Monday, August 20, 2012

Boxes

I hate to admit it, but I live in a box.  It's a box created for me by others, by business, family, friends and the world around me. But the really sad truth is that I willingly climbed in the box and taped the lid shut...never asking if it was a box I should be in at all, never thinking about the implications of such a box in my life.  Like everyone around me I was given a box by someone somewhere and willingly made it my own and even wrote my name on it!  It became part of my identity.

Like children playing, making cars, houses and forts out of boxes we adults build invisible boxes for one another.  Boxes of expectation, roles, position, and a hundred other words to describe the box we have come to call our identity, or role, our "place".  We never stop to think about what that box means, how it might affect us and our choices or the way we think. Our box limits our choices, restricts our vision, and frustrates our gifts.

This morning I had coffee with a good friend who told me I was living in a box.  He didn't know where I got it, but he described it well.  As he listened to me he made me aware  of how restricted my vision had become because of the box I had accepted many years ago.  It was humbling to realize I had been given a box and had never questioned its role in my life.  Was it right? Should I get into it? Is this the way I should live?  Is this how I should think?

Without any questions I took the boxes handed me and made them my own. They have limited me, identified me, and restricted God's work in my life.  How did I ever let this happen? Why did I believe this box was what I needed to identify me?


Children love boxes.  They aren't so much fun when they define your life, your thinking or your values as an adult.  I can't believe that I let this happen....happy to look out the hole I had cut in my box and survey the world around me....trying to make boxes like mine for others....only to find I had made prisoners of us all.  

I'm taking a different tack today as I look at my thoughts and my life.  I've decided it's time to be done with the boxes of childhood and walk in the freedom of the grace that Christ has provided.  

Read Romans 8 as you look at your own life. What boxes have you made your own?  How have you missed God's grace by accepting the boxes others have given you?  

4 comments:

Mike McM said...

Boxes are not all bad. They are comfortable for a time.
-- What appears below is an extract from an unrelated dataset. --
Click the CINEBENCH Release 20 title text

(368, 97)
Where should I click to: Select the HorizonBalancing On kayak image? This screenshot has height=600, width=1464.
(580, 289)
They provide structure and a since of belonging. The problem with boxes are that they are not for long term use. God sends His rain and the box has to go. Wet messy boxes are no fun, so God's children need to find the new ones that He is always providing. I have lived in a lot of different boxes over the years. I am always kind of sad when one gets washed away, but He always has provided a better box just around the cornor. We live in tents (boxes) in this wilderness for now, but God is prepairing our mansion and it is just aroud the next bend!

Mike Messerli said...

Mike, great comments! Thanks for your added thoughts. A good rain does take care of boxes, doesn't it?

Rebekah Loe said...

It can be difficult to differentiate between a man-made box and a God-designed limitation. I would love to be a teaching pastor, but as a woman I have God-given parameters within which He requires me to serve. There are a myriad of other areas where the line between His desire and man's expectations is not so clear. I need wisdom to know when to gracefully accept a role and when to fight my way out of a box.

Mike Messerli said...

Great thoughts Becky. Wisdom is a big need when it comes to dealing with boxes. I like your contrast, you highlight an important difference between God given roles and the boxes we make or accept. It's often hard to sort all that out, isn't it?